My advice is to trust your instincts, make sure she knows she can tell you anything - and don't flinch at what might come out, be respectful of this lad and how she feels about him. Oh and be clear on your rules about what goes on under your roof now so there is no misunderstanding.

It's a strange time as parents. In our heads they are still our children and its difficult to think of them in a relationship, especially at 15.

And love bites, yes, yuck. One appeared on DS2s neck the day before we went to lunch at my parents. DS2 had to wear an enormous hoody all day even though my parents house is like a furnace and everyone kept asking him was he not too warm?

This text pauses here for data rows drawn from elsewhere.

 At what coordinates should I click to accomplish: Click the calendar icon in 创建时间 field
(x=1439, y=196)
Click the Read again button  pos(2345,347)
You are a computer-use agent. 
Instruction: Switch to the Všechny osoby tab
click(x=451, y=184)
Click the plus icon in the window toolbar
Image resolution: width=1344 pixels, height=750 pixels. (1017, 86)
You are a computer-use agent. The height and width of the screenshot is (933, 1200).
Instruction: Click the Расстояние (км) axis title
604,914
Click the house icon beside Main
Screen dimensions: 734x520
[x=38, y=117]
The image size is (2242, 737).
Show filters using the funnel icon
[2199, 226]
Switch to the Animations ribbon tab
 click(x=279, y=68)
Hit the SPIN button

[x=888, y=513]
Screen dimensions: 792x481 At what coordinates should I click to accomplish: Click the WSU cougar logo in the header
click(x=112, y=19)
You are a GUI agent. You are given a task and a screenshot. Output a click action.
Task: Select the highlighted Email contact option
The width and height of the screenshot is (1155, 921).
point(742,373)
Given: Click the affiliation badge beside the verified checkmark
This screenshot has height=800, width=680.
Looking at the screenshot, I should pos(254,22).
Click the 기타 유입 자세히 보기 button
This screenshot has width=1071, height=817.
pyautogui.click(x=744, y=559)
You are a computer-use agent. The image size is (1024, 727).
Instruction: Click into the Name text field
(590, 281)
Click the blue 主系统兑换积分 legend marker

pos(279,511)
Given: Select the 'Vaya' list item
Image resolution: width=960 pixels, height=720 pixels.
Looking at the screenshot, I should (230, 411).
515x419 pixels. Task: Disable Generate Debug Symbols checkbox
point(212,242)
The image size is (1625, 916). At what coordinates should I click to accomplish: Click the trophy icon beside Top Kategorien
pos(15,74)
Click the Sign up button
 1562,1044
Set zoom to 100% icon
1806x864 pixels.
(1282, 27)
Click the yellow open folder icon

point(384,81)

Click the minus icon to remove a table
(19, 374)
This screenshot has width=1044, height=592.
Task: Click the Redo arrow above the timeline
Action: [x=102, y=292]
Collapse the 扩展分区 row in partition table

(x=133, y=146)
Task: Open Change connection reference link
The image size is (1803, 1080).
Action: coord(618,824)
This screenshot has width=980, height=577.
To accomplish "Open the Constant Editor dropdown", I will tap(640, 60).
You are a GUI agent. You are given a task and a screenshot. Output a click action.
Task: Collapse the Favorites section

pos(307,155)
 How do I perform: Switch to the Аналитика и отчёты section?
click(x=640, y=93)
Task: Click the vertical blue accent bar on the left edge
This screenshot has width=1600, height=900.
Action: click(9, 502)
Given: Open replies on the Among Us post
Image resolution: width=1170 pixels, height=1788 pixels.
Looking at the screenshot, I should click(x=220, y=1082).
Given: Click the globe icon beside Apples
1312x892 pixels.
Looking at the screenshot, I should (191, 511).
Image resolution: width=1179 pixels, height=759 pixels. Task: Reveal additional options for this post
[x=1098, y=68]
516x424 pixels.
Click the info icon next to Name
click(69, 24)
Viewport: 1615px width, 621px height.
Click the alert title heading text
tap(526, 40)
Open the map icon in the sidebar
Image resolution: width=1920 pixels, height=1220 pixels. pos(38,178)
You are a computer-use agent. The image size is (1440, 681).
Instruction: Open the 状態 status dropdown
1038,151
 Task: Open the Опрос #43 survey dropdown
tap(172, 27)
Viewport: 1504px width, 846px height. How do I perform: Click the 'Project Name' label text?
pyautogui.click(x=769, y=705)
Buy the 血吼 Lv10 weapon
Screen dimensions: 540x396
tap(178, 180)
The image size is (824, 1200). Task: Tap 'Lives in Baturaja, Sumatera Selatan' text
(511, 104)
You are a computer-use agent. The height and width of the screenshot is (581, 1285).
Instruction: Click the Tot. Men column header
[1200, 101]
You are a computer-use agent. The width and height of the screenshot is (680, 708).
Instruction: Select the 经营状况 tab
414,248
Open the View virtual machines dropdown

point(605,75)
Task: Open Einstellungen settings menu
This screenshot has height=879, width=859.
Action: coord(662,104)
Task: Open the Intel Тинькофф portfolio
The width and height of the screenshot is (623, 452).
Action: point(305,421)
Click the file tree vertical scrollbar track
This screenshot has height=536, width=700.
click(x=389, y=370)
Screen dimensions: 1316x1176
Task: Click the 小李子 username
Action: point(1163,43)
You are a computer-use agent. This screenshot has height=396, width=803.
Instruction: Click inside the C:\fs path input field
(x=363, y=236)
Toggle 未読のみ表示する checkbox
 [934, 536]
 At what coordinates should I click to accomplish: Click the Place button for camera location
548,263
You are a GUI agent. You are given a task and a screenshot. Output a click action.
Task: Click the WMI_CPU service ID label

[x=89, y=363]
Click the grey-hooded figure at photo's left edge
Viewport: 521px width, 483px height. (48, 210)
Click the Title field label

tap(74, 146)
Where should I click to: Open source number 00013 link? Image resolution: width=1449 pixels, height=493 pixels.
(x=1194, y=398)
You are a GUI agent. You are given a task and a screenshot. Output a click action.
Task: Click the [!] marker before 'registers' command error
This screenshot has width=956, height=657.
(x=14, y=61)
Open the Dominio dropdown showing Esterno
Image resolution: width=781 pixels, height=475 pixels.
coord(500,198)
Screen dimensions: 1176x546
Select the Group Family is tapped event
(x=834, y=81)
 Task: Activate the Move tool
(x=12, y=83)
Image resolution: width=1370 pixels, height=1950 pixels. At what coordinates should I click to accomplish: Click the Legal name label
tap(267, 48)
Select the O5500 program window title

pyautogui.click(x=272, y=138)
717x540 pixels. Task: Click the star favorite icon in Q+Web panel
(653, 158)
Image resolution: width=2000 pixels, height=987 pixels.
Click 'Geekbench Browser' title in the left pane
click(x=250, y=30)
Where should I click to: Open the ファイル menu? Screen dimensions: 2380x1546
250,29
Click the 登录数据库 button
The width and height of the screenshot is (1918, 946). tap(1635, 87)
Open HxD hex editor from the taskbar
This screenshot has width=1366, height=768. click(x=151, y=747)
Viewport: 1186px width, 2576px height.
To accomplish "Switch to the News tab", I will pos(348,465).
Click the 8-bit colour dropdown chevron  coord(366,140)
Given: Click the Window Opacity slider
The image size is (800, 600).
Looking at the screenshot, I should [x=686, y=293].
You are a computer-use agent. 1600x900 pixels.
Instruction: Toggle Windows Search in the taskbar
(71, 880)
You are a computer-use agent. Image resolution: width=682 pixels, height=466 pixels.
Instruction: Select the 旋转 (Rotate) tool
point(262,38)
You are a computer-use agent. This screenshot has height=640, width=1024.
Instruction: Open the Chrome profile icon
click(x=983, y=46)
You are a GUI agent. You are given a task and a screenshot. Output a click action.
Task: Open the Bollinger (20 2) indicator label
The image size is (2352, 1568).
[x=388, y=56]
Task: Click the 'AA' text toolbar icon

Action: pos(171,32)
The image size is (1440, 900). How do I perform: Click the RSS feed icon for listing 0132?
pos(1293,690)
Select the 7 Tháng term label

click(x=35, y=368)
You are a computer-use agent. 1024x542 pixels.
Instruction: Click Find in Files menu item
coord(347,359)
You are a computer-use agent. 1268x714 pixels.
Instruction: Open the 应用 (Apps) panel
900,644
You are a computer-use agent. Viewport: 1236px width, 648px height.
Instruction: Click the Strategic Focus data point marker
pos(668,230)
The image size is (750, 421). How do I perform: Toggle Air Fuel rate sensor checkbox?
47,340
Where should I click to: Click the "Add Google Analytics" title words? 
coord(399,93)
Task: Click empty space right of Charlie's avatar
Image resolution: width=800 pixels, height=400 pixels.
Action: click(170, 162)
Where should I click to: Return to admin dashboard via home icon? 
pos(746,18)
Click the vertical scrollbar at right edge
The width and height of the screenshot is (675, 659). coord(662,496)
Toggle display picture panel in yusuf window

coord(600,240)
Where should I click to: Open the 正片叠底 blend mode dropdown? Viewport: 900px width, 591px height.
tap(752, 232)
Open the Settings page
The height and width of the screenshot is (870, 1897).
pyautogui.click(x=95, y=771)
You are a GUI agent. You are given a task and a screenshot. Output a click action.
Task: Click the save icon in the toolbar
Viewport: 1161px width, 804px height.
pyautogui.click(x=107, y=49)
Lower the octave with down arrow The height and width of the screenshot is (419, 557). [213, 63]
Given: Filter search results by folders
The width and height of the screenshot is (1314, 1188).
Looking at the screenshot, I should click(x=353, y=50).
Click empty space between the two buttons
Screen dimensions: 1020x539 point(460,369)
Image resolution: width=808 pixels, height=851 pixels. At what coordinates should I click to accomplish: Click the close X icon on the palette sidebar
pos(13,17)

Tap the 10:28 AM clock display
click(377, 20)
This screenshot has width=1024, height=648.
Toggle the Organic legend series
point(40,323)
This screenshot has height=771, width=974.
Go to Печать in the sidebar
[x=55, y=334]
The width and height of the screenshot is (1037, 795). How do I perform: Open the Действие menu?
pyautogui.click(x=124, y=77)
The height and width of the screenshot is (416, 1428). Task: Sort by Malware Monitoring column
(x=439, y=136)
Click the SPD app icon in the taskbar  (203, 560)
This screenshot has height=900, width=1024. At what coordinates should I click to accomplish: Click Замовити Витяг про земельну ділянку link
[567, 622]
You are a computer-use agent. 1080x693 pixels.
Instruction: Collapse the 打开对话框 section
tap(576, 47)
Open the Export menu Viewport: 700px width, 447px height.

PingPongBat Wed 22-Mar-17 08:33:41

LoveBeingAMum that's exactly it, your 2nd para describes how I'm trying to do this. We are 100% clear on what does and doesn't go on in our house! He's coming out with us to a rugby match soon so perhaps he'll say a few words to me & DH! Should be a good day as we all love rugby so hopefully he'll see that we're actually not that scary. But too right it's tricky.

I was sent away to school so any sex ed was done by up-tight middle aged women in tweed, twin sets & pearls... I fact I can't actually remember any sex ed lessons, let alone any conversations with my parents. At least our teens get some sort of sex ed at school and are quite well informed about sex, drugs and relationships, much more than I ever was, that's for sure!